Assuming the existence of habitat filtering (biotic or abiotic), the phylogenetic clustering that we observe within the clay site is consistent with greater functional trait similarity among more closely related ectomycorrhizal fungi. Phylogenetic conservatism of soil niches has also been hypothesized by other workers based on morphological similarities or habitat preferences within particular ectomycorrhizal lineages (Tedersoo et al., 2003; Agerer, 2006). It is important to note that nonrandom patterns of phylogenetic community structure may result from numerous combinations of ecological process and patterns of trait conservation (Kraft et al., 2007), and thus it is not possible to infer both ecological process and trait pattern from phylogenetic community structure alone. In this case, the evidence for habitat filtering allows us to make reasonable inferences about trait evolution.

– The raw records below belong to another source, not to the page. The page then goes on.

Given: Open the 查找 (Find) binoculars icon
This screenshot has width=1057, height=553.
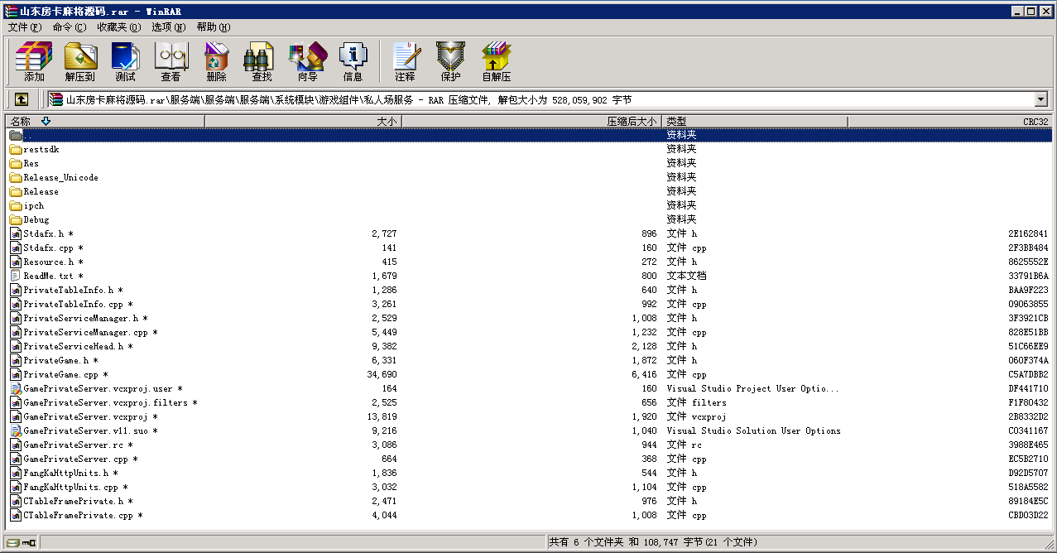Looking at the screenshot, I should (262, 61).
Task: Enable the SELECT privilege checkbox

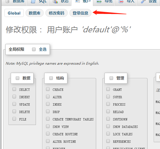Action: [14, 89]
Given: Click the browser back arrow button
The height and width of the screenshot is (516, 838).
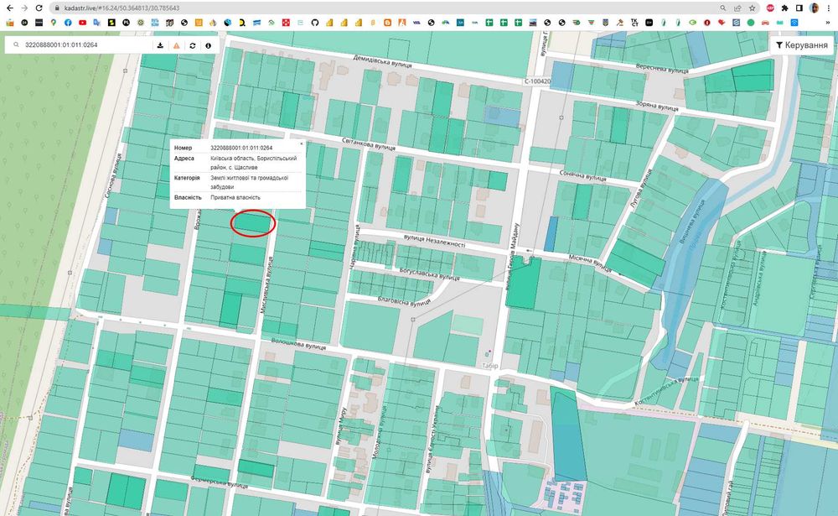Looking at the screenshot, I should [8, 8].
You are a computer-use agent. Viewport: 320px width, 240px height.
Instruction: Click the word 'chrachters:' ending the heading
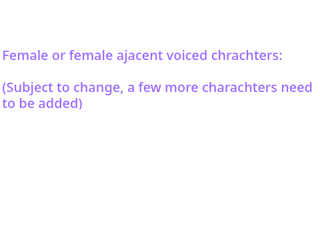[247, 55]
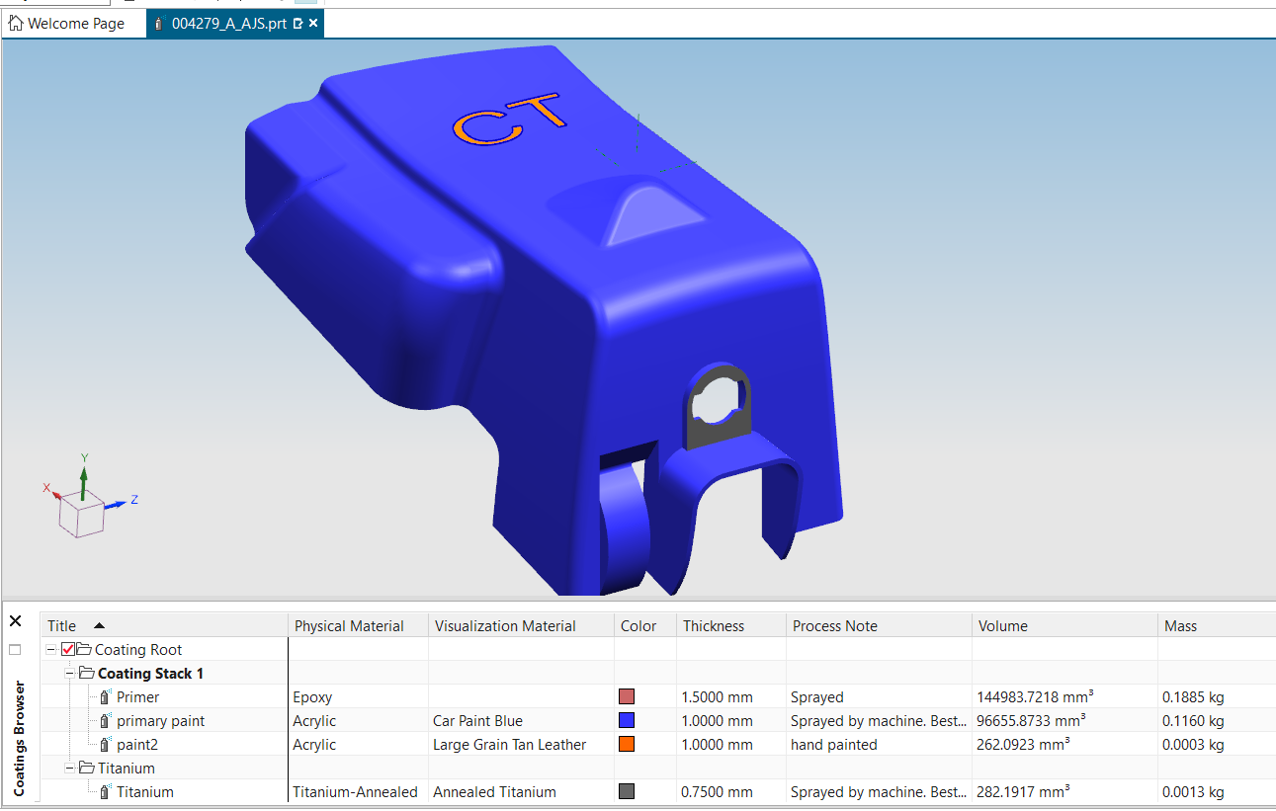The image size is (1276, 811).
Task: Click the Thickness column header
Action: point(714,626)
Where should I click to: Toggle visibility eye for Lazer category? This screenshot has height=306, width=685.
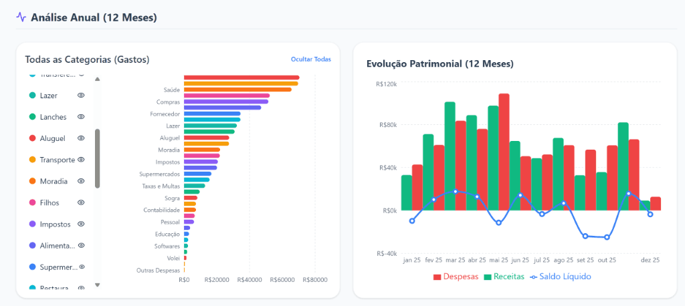coord(81,96)
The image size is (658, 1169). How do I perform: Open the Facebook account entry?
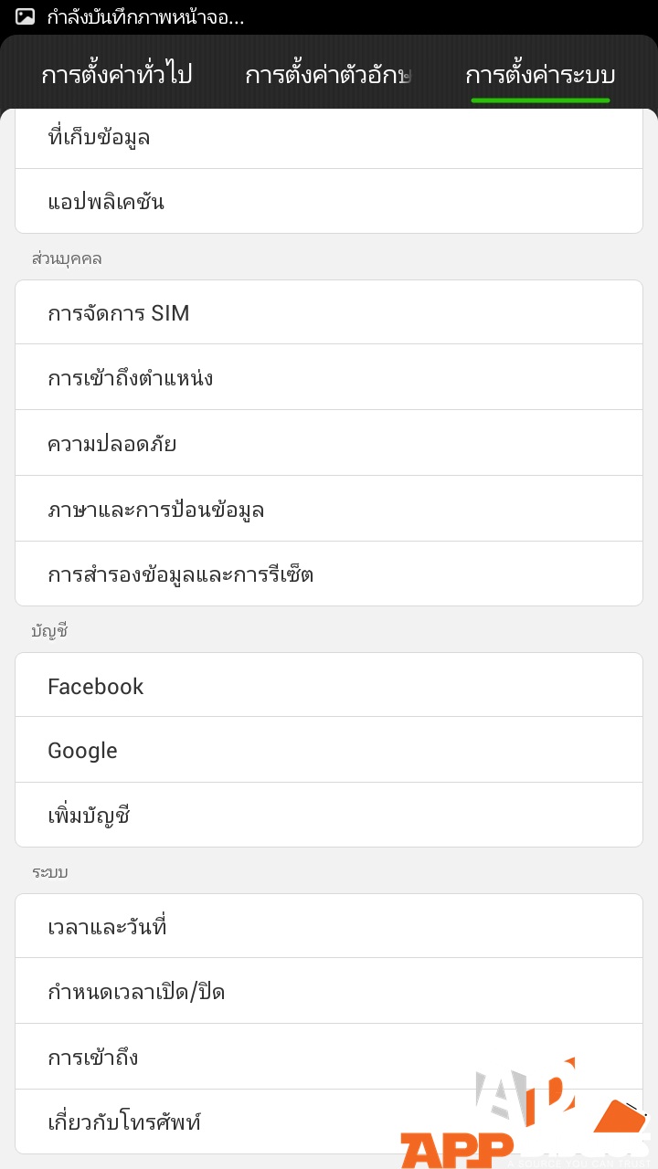tap(329, 686)
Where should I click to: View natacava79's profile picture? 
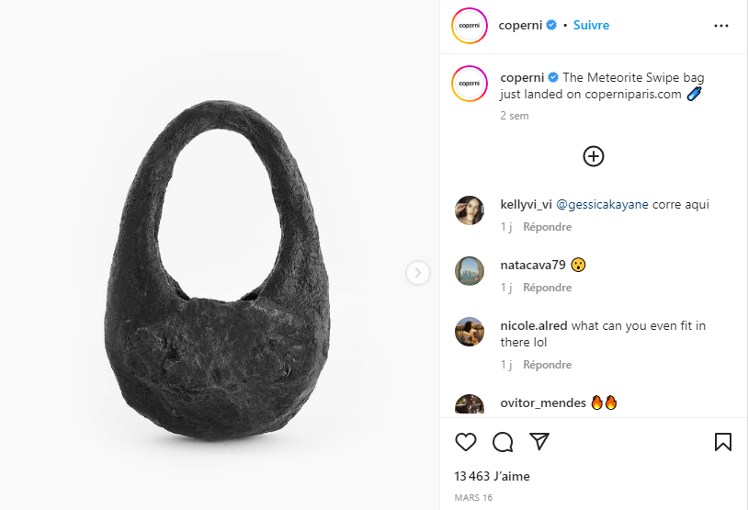tap(470, 271)
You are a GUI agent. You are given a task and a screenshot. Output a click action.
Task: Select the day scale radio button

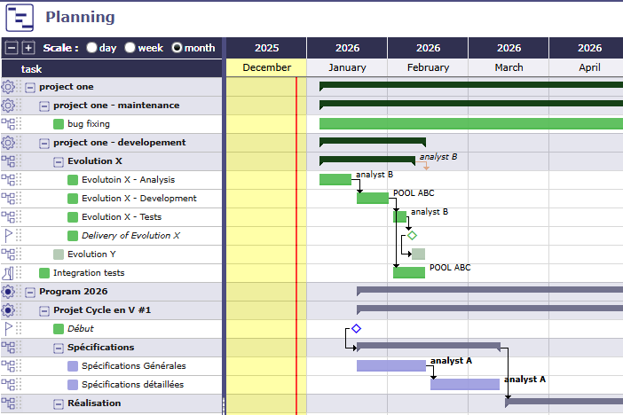[91, 48]
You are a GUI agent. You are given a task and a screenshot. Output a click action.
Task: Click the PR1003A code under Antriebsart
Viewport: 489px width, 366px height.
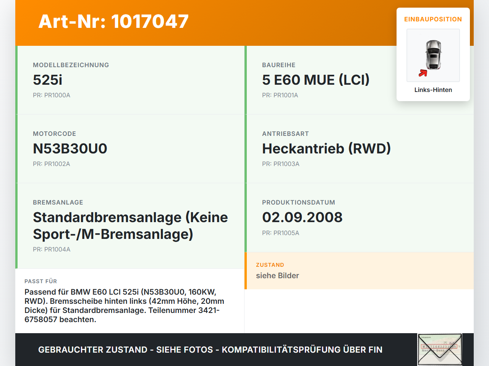[281, 164]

There are a number of functional traits, such as the ability to use organic forms of nitrogen (Abuzinadah & Read, 1986; Lilleskov et al., 2002), foraging morphology (Agerer, 2001), drought tolerance (Mexal & Reid, 1973) and host specificity (Tedersoo et al., 2008), that could be important in habitat filtering for ectomycorrhizal fungi. Of the groups that showed significant phylogenetic habitat associations in this study, there is evidence from temperate systems that some Russula species may not use organic N and that Cortinarius species are specialized in the acquisition of organically bound nitrogen in low nitrogen settings (Lilleskov et al., 2002; Avis et al., 2003). This pattern matches the lower nutrient concentrations, slower decomposition and increased organic matter found on the sandy soils (Lee et al., 2002; Baillie et al., 2006). Along these lines, the abundance and richness of saprotrophic taxa were higher (although not significantly so) on sand plots. It is important to point out that phylogenetic clustering in this system was fairly weak (most clades occurred at least once in both soil types), and that our knowledge of how functional traits are conserved in ectomycorrhizal lineages is still highly speculative. However, investigations along this line have the potential to provide mechanistic explanations and allow generalizations about the factors that control ectomycorrhizal fungal community assembly across different ecosystems (Peay et al., 2008).

Our study shows that there is a potential link between the distribution of tropical tree diversity with respect to local soil environment (Janzen, 1974; Russo et al., 2005; Paoli et al., 2006; John et al., 2007) and the distribution of tropical ectomycorrhizal diversity. There are several possible (nonexclusive) processes that could generate the pattern we observe: trees and mycorrhizas could be responding independently to the same abiotic gradient; host specificity by mycorrhizal fungi could cause fungi to track host distributions; or host specificity by trees may cause them to track mycorrhizal distributions. Tree demography studies at Lambir have shown strong soil-related performance differences among closely related species (Russo et al., 2008). Whether those performance differences are related to the advantages of specific mycorrhizal associations is currently unknown. Measurement of ectomycorrhizal functional traits in combination with reciprocal transplants of host seedlings across the soil ecotone would be a powerful way to unravel the relationships between host specificity, environmental habitat filtering and the distribution of tropical diversity.